Switch "screenshot" to "image" in the stretch of entries from the line containing "Describe the element" through the line containing "has height=517, width=600.". Return only those lines, otherwise unchanged, and leave out the pictures.

Given information:
::::::::

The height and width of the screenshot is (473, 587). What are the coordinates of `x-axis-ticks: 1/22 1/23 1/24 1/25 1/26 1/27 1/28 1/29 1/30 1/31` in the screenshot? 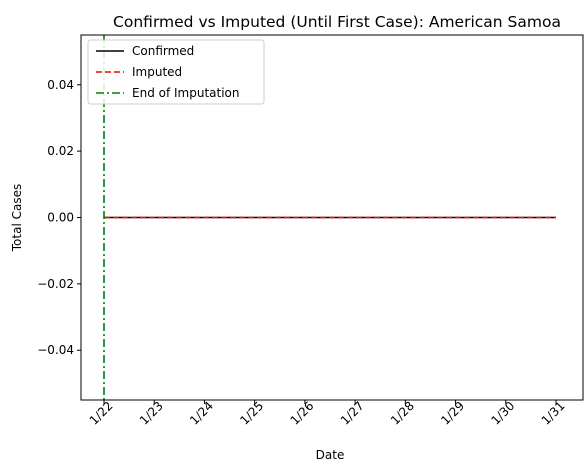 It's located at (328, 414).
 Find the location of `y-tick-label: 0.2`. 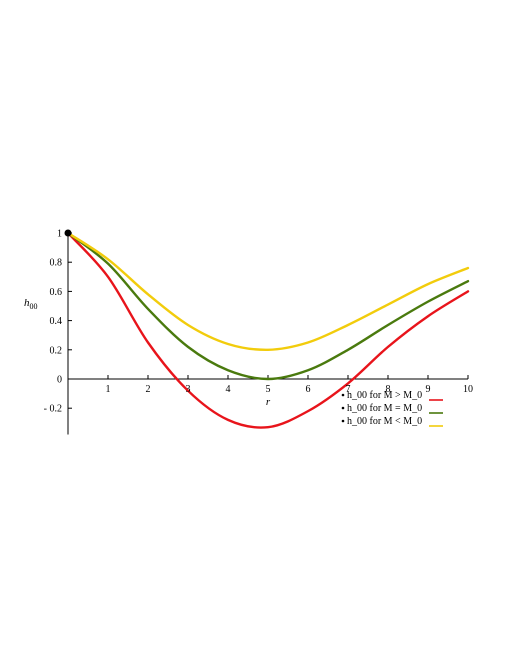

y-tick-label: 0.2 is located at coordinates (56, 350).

::::::::

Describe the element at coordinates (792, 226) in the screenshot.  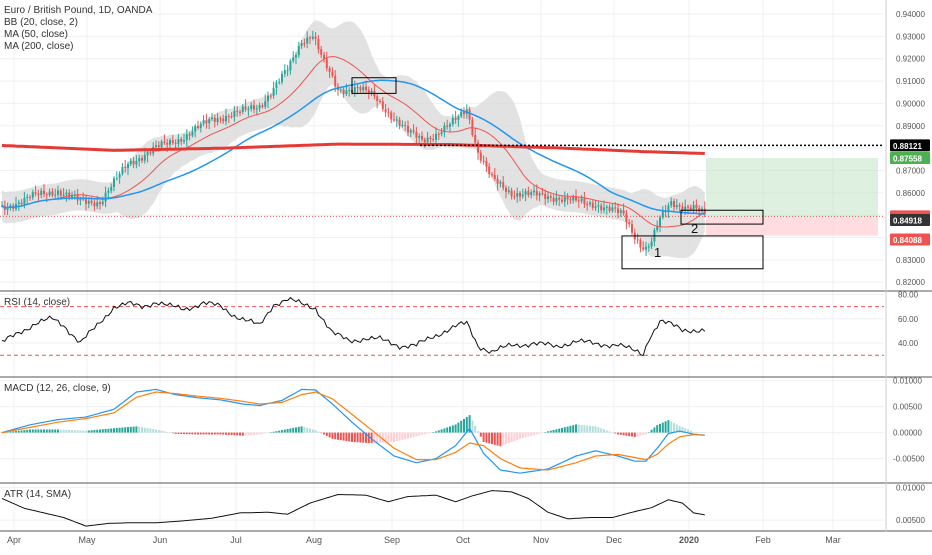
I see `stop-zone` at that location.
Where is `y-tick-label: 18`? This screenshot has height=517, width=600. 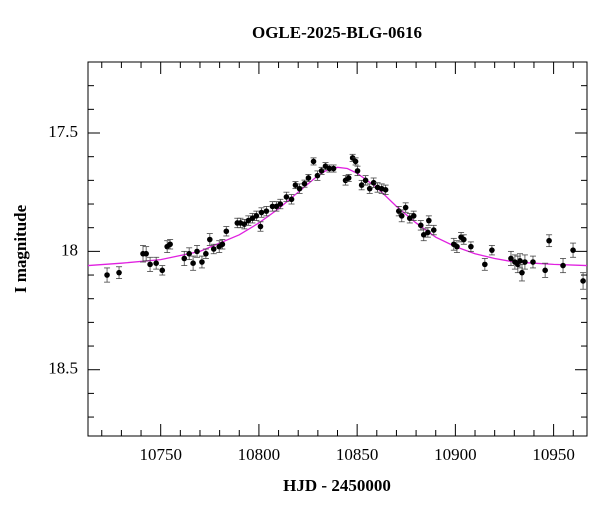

::::::::

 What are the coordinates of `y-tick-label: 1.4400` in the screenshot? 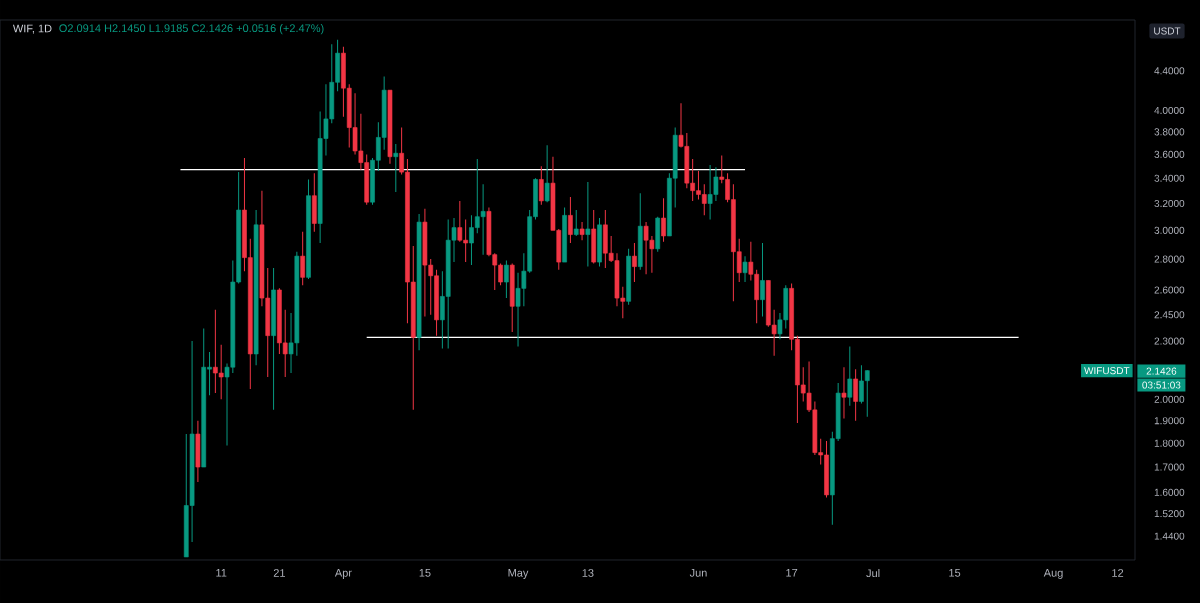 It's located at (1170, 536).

::::::::

Answer section:
Describe the element at coordinates (792, 226) in the image.  
I see `stop-zone` at that location.
Where is `y-tick-label: 18`? This image has height=517, width=600. 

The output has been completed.